══ Data extract ══
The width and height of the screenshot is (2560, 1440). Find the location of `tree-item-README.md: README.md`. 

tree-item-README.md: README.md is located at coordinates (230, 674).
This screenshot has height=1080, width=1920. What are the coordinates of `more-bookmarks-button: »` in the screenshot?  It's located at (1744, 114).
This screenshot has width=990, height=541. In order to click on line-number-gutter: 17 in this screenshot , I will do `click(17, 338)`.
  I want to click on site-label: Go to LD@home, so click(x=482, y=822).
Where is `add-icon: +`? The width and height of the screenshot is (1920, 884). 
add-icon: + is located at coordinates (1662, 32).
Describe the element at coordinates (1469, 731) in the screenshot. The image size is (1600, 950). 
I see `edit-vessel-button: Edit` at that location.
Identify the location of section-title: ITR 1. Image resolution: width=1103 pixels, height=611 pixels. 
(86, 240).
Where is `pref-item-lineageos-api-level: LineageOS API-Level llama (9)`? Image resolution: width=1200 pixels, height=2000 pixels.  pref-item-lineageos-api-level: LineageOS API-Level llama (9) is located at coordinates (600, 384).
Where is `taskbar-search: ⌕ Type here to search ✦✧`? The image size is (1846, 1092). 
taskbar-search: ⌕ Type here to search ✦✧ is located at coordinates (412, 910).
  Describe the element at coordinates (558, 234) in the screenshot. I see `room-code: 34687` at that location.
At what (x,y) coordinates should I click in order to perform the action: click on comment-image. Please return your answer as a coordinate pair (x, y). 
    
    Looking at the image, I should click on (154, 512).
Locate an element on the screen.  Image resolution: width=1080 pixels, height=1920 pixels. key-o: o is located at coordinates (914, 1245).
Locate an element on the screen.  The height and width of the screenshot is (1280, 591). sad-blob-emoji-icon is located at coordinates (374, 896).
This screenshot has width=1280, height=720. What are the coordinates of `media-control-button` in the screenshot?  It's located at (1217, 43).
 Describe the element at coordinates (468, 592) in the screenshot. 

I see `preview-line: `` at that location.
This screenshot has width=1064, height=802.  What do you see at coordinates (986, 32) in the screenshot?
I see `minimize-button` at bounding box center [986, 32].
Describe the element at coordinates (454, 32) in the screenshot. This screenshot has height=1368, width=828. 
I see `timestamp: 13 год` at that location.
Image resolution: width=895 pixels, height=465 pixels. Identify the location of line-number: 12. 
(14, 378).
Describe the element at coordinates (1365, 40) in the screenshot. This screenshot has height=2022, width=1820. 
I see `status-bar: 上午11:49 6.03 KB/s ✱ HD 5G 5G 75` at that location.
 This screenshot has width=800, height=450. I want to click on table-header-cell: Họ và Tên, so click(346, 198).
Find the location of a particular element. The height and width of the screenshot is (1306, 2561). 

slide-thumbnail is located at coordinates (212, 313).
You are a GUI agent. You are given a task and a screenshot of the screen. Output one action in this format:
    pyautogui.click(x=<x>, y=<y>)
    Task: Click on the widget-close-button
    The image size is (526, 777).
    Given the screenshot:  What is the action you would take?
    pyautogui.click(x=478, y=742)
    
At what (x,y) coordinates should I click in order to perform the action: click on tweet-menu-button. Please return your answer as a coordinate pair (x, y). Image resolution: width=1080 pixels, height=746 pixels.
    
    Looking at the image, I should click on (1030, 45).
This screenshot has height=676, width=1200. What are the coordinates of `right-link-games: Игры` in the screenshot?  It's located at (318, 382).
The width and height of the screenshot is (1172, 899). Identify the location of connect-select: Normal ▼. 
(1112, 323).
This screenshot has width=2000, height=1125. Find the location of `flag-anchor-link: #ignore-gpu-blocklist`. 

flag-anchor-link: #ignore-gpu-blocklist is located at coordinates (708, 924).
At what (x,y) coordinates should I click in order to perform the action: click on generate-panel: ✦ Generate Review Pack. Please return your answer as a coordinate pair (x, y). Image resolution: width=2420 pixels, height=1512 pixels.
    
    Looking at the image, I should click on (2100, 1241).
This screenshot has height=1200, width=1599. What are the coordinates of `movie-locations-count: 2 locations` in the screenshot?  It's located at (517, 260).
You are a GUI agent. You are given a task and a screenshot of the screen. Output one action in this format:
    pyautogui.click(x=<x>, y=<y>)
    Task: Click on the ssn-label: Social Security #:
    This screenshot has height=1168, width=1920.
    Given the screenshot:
═══
_What this task involves_
Rewrite everything from "This screenshot has height=676, width=1200." down to "(1112, 323).", putting "Find the position" where "Identify the location" appears and changing nothing else.

_Solution to this task_
This screenshot has height=676, width=1200. What are the coordinates of `right-link-games: Игры` in the screenshot?  It's located at (318, 382).
The width and height of the screenshot is (1172, 899). Find the position of connect-select: Normal ▼. 
(1112, 323).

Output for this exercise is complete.